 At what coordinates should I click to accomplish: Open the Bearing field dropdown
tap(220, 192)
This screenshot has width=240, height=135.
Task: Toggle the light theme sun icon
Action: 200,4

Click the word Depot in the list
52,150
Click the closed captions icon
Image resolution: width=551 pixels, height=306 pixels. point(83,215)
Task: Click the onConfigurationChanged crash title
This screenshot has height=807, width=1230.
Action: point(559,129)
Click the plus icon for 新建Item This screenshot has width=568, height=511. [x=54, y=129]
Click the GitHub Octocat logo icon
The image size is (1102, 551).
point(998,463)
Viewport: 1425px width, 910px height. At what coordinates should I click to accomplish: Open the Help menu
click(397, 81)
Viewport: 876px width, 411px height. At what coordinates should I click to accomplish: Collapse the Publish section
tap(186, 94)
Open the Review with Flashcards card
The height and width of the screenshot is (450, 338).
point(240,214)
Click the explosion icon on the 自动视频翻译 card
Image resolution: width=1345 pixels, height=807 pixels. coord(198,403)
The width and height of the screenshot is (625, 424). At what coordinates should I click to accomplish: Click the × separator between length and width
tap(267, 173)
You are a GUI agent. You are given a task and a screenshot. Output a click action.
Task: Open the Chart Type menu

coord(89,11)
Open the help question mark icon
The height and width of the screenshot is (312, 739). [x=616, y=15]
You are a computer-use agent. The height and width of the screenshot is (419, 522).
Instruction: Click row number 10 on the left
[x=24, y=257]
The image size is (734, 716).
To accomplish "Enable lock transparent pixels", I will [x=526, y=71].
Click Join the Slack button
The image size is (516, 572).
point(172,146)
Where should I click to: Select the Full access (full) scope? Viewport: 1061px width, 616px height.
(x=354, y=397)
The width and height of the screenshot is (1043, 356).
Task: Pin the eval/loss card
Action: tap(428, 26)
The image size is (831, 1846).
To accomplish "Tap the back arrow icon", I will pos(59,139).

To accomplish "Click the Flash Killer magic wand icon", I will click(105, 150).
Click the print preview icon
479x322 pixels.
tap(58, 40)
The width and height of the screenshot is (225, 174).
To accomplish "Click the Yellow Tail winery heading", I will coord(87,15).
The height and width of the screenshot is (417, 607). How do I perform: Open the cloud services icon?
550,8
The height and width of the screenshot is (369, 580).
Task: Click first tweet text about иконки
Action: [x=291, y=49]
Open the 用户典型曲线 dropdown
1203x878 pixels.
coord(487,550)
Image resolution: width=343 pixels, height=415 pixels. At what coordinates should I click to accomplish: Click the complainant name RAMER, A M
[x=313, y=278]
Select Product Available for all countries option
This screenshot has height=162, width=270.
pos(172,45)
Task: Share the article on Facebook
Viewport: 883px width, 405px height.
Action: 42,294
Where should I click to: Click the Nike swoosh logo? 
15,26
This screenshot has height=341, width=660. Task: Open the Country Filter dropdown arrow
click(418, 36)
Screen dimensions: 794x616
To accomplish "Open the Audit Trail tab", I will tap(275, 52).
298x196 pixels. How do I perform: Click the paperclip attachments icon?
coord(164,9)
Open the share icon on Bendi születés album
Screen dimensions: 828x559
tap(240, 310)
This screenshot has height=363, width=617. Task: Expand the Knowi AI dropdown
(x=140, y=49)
○ ○ ○ ○ ○
• _Aim of the task_: All lines from the one containing "The image size is (734, 716)." through the final line of the listing above are to be reproduced exactly; include both and add nothing.

• _Answer for this exercise_:
The image size is (734, 716).
To accomplish "Enable lock transparent pixels", I will [x=526, y=71].
Click Join the Slack button
The image size is (516, 572).
point(172,146)
Where should I click to: Select the Full access (full) scope? Viewport: 1061px width, 616px height.
(x=354, y=397)
The width and height of the screenshot is (1043, 356).
Task: Pin the eval/loss card
Action: tap(428, 26)
The image size is (831, 1846).
To accomplish "Tap the back arrow icon", I will pos(59,139).

To accomplish "Click the Flash Killer magic wand icon", I will click(105, 150).
Click the print preview icon
479x322 pixels.
tap(58, 40)
The width and height of the screenshot is (225, 174).
To accomplish "Click the Yellow Tail winery heading", I will coord(87,15).
The height and width of the screenshot is (417, 607). How do I perform: Open the cloud services icon?
550,8
The height and width of the screenshot is (369, 580).
Task: Click first tweet text about иконки
Action: [x=291, y=49]
Open the 用户典型曲线 dropdown
1203x878 pixels.
coord(487,550)
Image resolution: width=343 pixels, height=415 pixels. At what coordinates should I click to accomplish: Click the complainant name RAMER, A M
[x=313, y=278]
Select Product Available for all countries option
This screenshot has height=162, width=270.
pos(172,45)
Task: Share the article on Facebook
Viewport: 883px width, 405px height.
Action: 42,294
Where should I click to: Click the Nike swoosh logo? 
15,26
This screenshot has height=341, width=660. Task: Open the Country Filter dropdown arrow
click(418, 36)
Screen dimensions: 794x616
To accomplish "Open the Audit Trail tab", I will tap(275, 52).
298x196 pixels. How do I perform: Click the paperclip attachments icon?
coord(164,9)
Open the share icon on Bendi születés album
Screen dimensions: 828x559
tap(240, 310)
This screenshot has height=363, width=617. Task: Expand the Knowi AI dropdown
(x=140, y=49)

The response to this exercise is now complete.